New research reveals a previously unrecognized circuit for regulating blood glucose levels. This circuit supports a recently proposed mechanism for why patients undergoing gastric bypass surgery show reduced symptoms of diabetes, well before weight loss.
Our bodies turn the carbohydrates, fats and proteins found in food into useful sugars, fatty acids and amino acids. After a meal, the pancreas works to keep our blood sugar level, or glycemia, high enough to keep our brain fed, yet low enough not to damage delicate tissues. It does that by secreting the regulatory hormone insulin. Insulin stimulates the storage of glucose as starch in the liver and muscle.
While some amino acids can enhance insulin production, one of them actually does the opposite.
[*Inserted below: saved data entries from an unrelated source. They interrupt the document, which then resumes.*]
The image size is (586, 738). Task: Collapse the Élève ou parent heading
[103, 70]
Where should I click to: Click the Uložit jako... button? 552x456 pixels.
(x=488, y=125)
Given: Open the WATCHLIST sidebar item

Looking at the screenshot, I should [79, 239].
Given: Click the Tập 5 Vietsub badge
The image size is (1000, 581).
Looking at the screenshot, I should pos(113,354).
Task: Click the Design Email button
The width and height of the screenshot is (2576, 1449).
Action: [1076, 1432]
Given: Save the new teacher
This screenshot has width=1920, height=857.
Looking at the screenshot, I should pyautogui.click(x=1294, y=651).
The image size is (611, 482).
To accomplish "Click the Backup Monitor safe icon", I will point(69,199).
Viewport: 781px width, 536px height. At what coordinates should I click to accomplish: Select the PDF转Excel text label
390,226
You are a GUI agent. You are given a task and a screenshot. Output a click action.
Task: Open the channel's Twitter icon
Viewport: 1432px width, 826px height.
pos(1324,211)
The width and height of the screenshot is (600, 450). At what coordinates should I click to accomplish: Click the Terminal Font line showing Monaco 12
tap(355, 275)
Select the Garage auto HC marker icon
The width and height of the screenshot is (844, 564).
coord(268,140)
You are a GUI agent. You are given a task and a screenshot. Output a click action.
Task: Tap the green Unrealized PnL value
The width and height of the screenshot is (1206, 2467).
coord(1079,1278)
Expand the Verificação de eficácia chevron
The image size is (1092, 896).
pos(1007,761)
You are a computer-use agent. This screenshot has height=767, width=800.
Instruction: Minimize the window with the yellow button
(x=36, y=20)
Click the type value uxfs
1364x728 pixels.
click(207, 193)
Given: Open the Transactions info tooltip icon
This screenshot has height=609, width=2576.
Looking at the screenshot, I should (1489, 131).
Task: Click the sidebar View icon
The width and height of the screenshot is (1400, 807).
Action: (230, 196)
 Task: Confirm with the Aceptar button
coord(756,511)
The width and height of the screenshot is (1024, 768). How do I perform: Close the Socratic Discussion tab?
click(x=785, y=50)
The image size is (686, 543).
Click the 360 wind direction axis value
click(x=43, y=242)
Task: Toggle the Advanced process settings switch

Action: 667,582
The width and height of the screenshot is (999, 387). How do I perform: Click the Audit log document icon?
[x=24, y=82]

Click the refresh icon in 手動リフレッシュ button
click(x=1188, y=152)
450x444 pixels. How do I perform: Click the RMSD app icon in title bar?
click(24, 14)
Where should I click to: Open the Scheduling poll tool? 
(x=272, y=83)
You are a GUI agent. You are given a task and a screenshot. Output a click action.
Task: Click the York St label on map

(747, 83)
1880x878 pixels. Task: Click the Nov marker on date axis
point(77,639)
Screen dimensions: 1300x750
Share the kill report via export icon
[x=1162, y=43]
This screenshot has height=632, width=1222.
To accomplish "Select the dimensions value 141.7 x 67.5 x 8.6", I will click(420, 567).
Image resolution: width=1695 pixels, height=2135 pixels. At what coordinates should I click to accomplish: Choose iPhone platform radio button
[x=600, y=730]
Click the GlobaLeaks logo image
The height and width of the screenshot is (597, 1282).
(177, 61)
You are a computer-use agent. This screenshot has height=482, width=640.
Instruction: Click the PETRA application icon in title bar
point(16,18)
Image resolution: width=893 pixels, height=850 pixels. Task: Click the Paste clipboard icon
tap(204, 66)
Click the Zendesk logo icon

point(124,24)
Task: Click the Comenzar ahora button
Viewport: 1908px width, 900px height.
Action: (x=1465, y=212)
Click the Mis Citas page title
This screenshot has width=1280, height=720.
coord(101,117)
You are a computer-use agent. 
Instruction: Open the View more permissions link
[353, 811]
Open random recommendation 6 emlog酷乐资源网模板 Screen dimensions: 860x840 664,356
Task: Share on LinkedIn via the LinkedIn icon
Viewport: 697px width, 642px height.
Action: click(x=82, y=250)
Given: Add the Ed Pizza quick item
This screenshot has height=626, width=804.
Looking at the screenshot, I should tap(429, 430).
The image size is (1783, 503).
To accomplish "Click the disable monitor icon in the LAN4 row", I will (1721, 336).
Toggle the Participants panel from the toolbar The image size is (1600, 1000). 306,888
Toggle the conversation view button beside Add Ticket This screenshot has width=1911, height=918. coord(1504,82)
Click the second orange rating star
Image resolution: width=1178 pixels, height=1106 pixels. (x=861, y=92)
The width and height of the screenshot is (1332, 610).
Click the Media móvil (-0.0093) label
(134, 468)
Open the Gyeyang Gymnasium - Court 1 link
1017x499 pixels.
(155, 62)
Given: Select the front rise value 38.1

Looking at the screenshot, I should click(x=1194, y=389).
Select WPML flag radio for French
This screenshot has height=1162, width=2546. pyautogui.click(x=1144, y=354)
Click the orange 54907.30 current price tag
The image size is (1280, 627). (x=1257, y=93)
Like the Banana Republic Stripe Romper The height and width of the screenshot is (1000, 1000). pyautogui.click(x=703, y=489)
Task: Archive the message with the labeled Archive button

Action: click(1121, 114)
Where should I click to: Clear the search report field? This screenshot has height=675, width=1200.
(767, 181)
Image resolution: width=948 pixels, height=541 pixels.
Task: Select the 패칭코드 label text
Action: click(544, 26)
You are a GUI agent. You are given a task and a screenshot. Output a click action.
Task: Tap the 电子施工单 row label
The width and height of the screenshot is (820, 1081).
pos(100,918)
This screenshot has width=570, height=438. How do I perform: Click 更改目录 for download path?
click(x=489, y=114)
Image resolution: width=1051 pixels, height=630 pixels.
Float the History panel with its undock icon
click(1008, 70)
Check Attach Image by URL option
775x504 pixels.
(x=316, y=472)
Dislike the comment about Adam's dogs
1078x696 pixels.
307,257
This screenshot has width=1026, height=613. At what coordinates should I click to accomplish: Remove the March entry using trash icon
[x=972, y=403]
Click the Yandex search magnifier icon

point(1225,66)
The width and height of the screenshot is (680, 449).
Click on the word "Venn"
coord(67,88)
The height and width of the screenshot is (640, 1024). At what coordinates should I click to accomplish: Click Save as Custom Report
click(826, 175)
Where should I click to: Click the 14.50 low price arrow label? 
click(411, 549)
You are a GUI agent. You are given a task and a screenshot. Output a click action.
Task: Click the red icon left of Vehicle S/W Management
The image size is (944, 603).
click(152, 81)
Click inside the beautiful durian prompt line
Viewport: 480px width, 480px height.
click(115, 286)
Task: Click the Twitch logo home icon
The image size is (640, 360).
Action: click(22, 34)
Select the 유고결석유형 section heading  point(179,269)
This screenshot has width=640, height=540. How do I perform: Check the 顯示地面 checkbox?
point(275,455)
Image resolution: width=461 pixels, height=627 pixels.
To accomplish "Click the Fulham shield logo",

Researchers demonstrated that nutritional tyrosine is converted to the neurotransmitter dopamine in the gut and stomach after eating. The release of that dopamine into circulation inhibits insulin secretion from the pancreas, providing a defense against low blood sugar levels.
The team showed that compared to one rich in tyrosine, a tyrosine-free meal produced lower levels of circulating dopamine, stronger insulin secretion, and lower glycemia. However, when glucose and tyrosine were ingested together, the release of insulin was lower and glycemia was higher than when glucose alone was given. The researchers confirmed this mechanism by tracking isotopically labeled tyrosine and glucose fed to rodents.
For certain patients undergoing bypass surgery, that finding could hold special significance.
Roux-en-Y gastric bypass surgery is often performed in overweight patients with type 2 diabetes. This surgery removes much of the stomach and bypasses the upper intestine, limiting the availability of nutrients to promote weight loss. That weight loss reduces the burden of insulin production and is often accompanied by the reversal of hyperglycemia. But how hyperglycemia can disappear before weight loss remained unclear.
The new data suggest that the removal of tissue from the stomach and the upper intestine is the basis for reversing hyperglycemia, as these are the exact same tissues responsible for the conversion of tyrosine to dopamine, which inhibits insulin secretion. Removing that insulin stopgap therefore results in more insulin production and lower blood glucose levels.
More work is needed to refine the physiology of gut dopamine and insulin secretion. Nevertheless, the findings could be enough proof that the proposed circuit actually exists, which could provide clinicians with druggable targets and dietary guidelines for regulating glycemia in patients.